What you need to do:
- A) In the article about Wayne and Margy Lutz's floating cabin, what price did the couple pay for the cabin?
- B) From the article about the Lutzs' floating cabin, reproduce the stretch from "Wayne and Margy Lutz -- 65" through "how they met." word for word.

Extracted text:

-*-

Off The Grid: Wayne And Margy Lutz Find A Retirement Home In A Floating Cabin

"We both lived in the city all our life. We just wanted something very different."

Who here hasn’t thought about the pleasures of going off the grid -- the concept of removing oneself from the trappings of modern society, Thoreau-like, in favor of something a little simpler?

Wayne and Margy Lutz -- 65 and 63 respectively -- did more than just think about it when they pulled up stakes from their home in Los Angeles and moved to British Columbia in 2001. But it’s not so much their remote location that makes the Lutzs' off-the-grid life interesting. It’s their house: a 675-square-foot floating cabin on Powell Lake in Powell River, B.C.

“We both lived in the city all our life,” said Margy Lutz, a former educational administrator. “We just wanted something very different.”

The couple has a well-documented love for the outdoors and adventure: It’s actually how they met.

“[Wayne] was a good friend of my ex-husband” Lutz explained (the pair were already divorced when she met Wayne). “We all took an airplane camping trip together and after the trip, my ex-husband said, 'Hey, you two would be great together.' And so we were.”

The two married and made a life for themselves in Pomona, California. Wayne worked as a teacher, so they took their plane, Piper Arrow, on regular trips during summer vacations, camping and checking out potential retirement locations. After considering places like Tucson and Flagstaff, Arizona, fate brought the couple to what would become their future home in the summer of 2000.

“We landed in Powell River just to get gas for our airplane,” Lutz recalled. “It's a paper mill town -- you see large stacks with smoke and exhaust coming out of them and you say, ‘Well, this can't be a very nice place.’ We had to rent a car and drove all of our camping stuff down to a campground down on the water in town.”

The Lutzs appreciated the coastal town’s glacial beauty and the simple, off-the-grid way of life it offered. “We ended up spending both weeks [of our vacation] there,” Lutz said. “There was so much to do. So we decided that [it] might be an interesting place to retire.

“It was unique. It was off the grid, it was away from town. Sometimes you just know inside that something's right,” Lutz said. “We decided the one we ended up purchasing was perfect: it was newer, it was hand-built, it came with everything.” The couple worked with a real estate agent in the summer of 2001 to negotiate the deal, and for $35,000 the floating cabin was now their home.

“Our bill of sale was a sheet of lined paper on a legal pad handwritten by the owner that said, ‘You are now the owners of the float cabin.’ And that was it.”

Friends were confused by their choice to say the least. “Everybody thinks it’s a houseboat,” Lutz said, laughing. “In their mind they see something that’s got a motor and putts around, so we quit trying to explain it to people.”

Although there was steep learning curve, the Lutzs learned how to do basic things like use a chainsaw to cut wood, and do minor electric and mechanical work, with help from a neighbor named John, who sold them their home and has since become a good friend. The Lutzs used their floating cabin for short holidays until they both retired in 2005. Because the Canadian government has a six-month stay requirement, they became permanent residents in 2008 (they’re still U.S. citizens though and have a home in Bellingham, Washington).

Their 675-square-foot home definitely provides them with the off-the-grid simplicity they were looking for. There’s no television or Internet, and the couple uses a wood-burning stove for heat. Before their recent remodeling job the couple had “quite a climb” to reach an outhouse (now they have a 6’ x 10’ indoor bathroom with a composting toilet -- "It’s a wonderful device,” Lutz said).

-*-

Given entries:
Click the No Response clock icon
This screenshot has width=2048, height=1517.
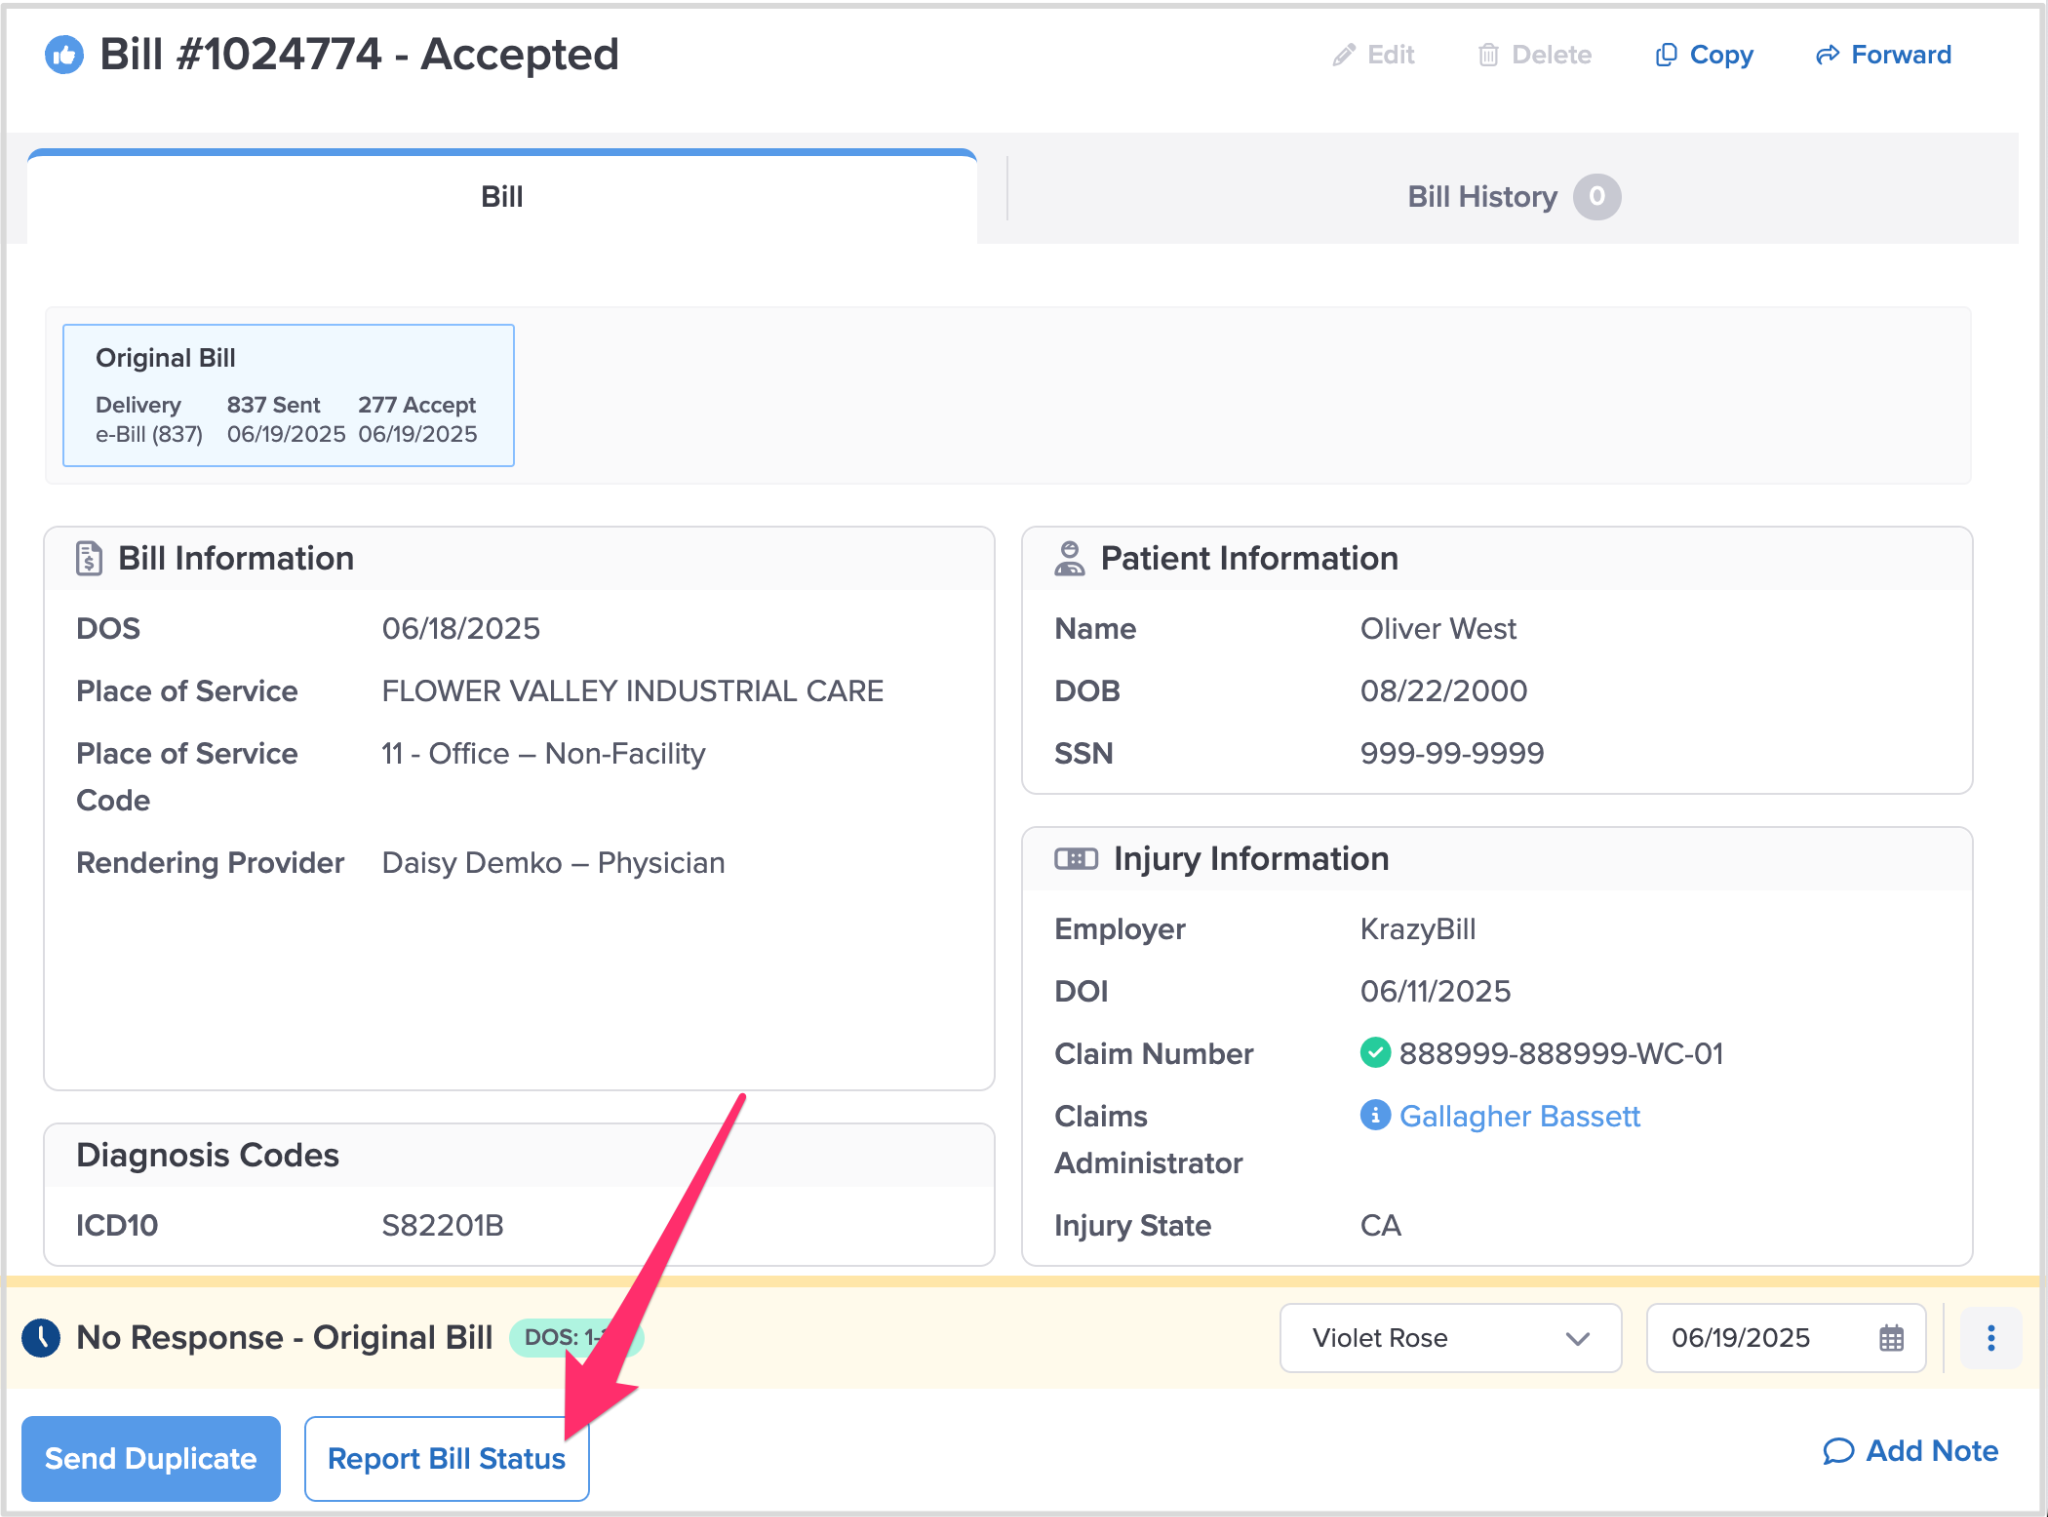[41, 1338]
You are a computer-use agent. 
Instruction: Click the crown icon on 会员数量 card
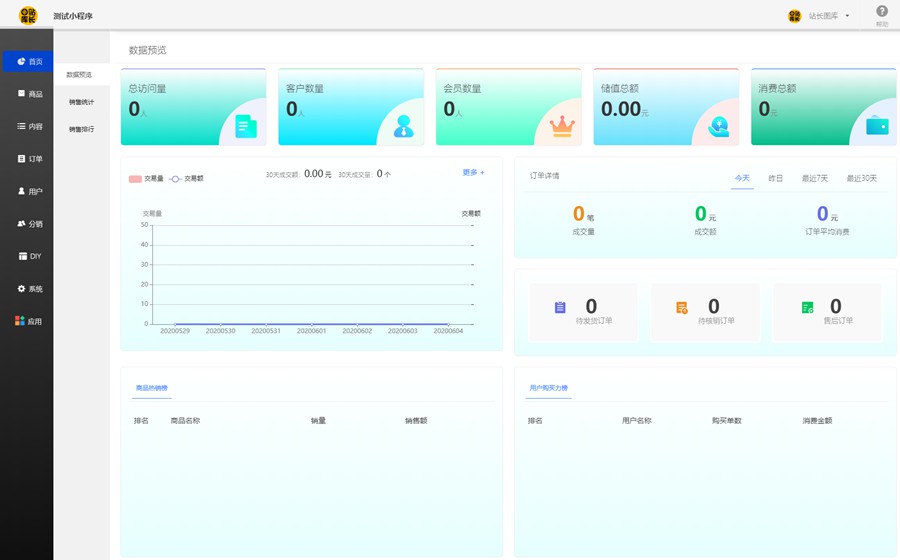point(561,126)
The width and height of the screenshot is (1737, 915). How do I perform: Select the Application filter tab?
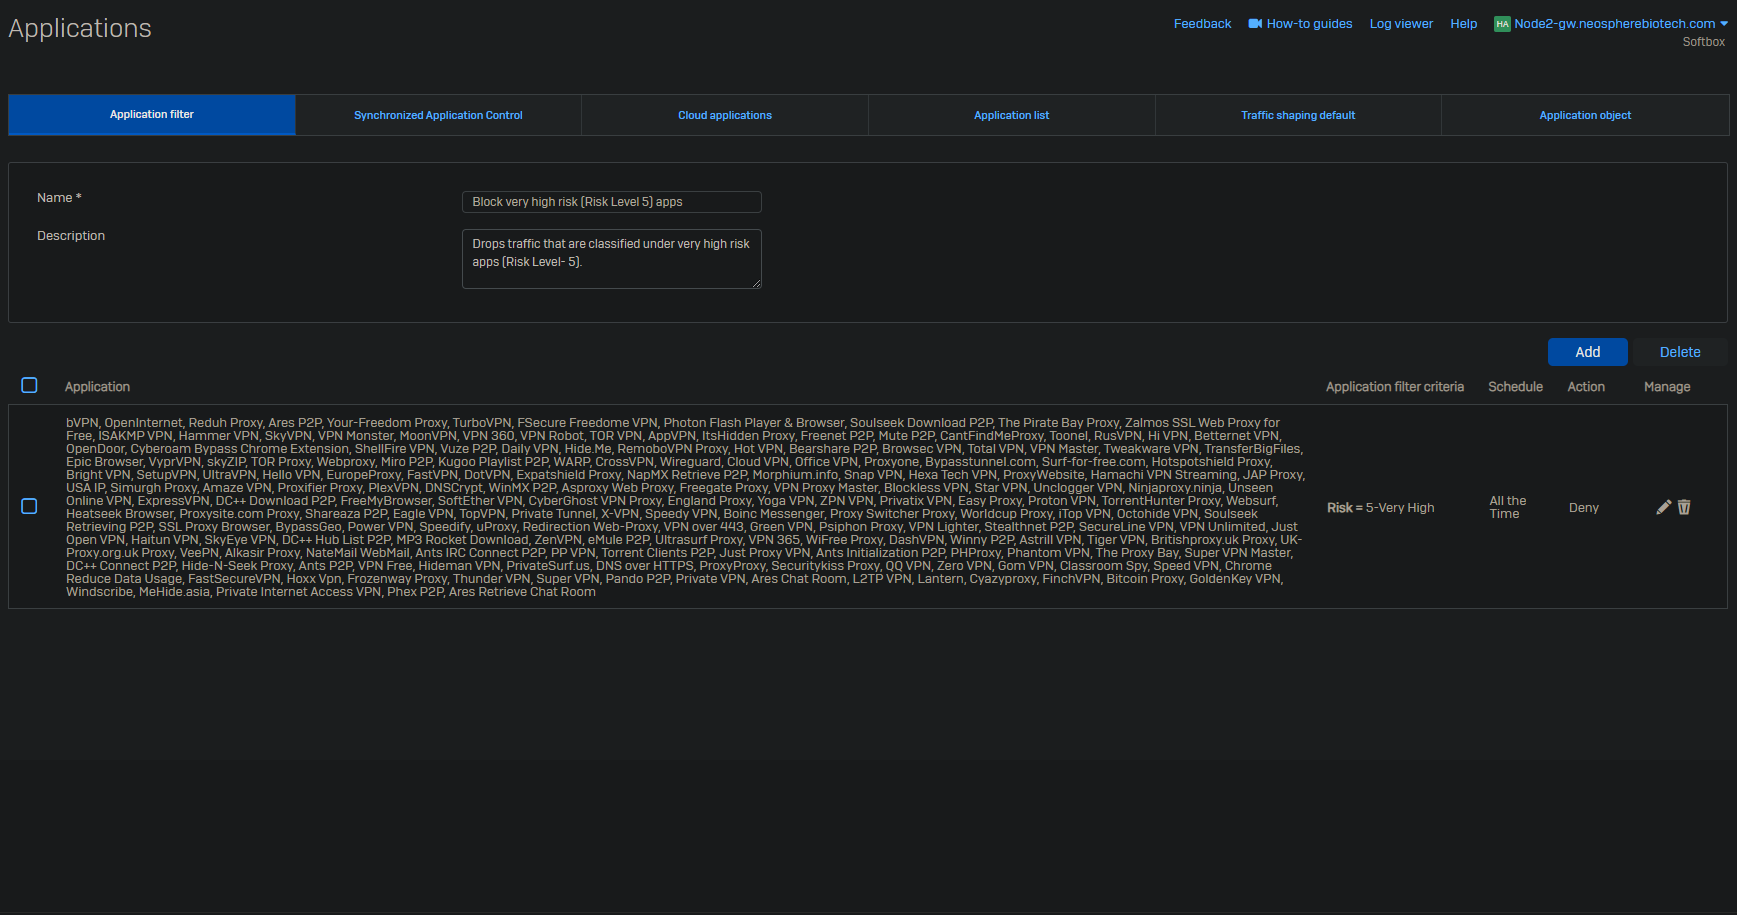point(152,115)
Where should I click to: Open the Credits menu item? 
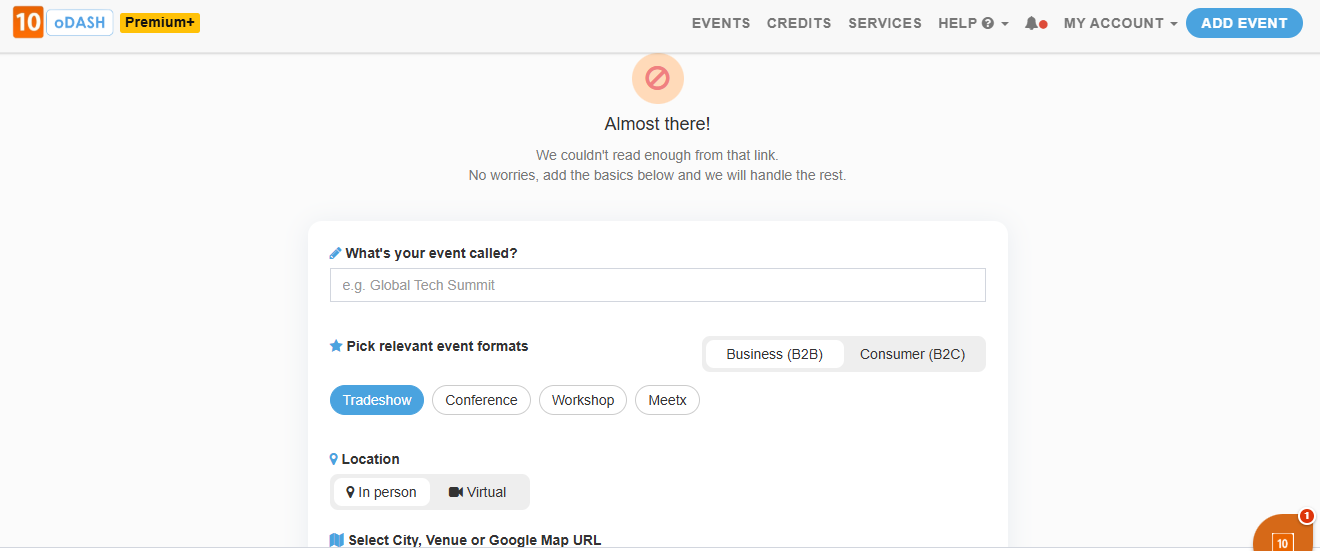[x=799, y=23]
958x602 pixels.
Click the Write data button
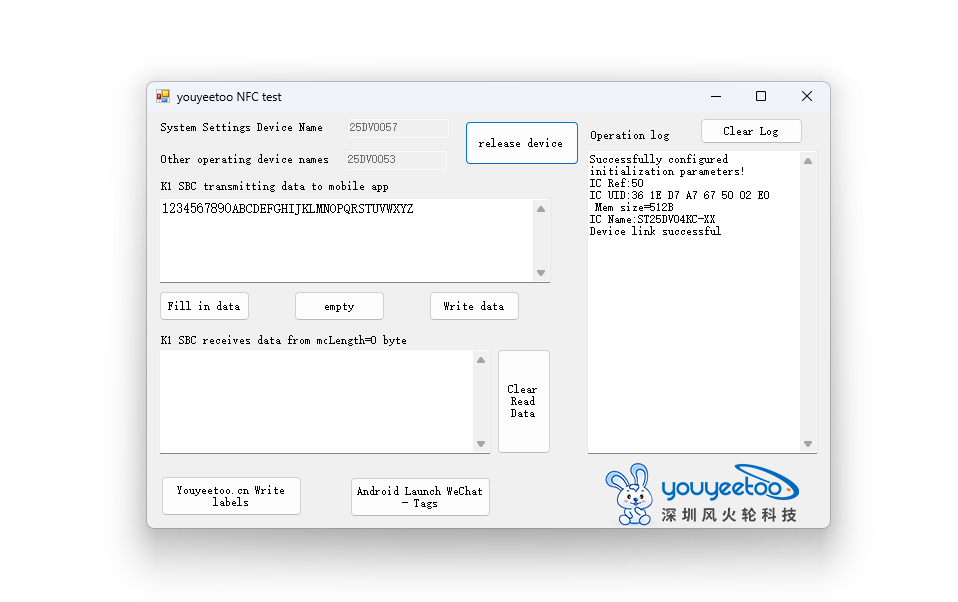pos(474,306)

-*-

List of solutions:
- A) $35,000

- B)
Wayne and Margy Lutz -- 65 and 63 respectively -- did more than just think about it when they pulled up stakes from their home in Los Angeles and moved to British Columbia in 2001. But it’s not so much their remote location that makes the Lutzs' off-the-grid life interesting. It’s their house: a 675-square-foot floating cabin on Powell Lake in Powell River, B.C.

“We both lived in the city all our life,” said Margy Lutz, a former educational administrator. “We just wanted something very different.”

The couple has a well-documented love for the outdoors and adventure: It’s actually how they met.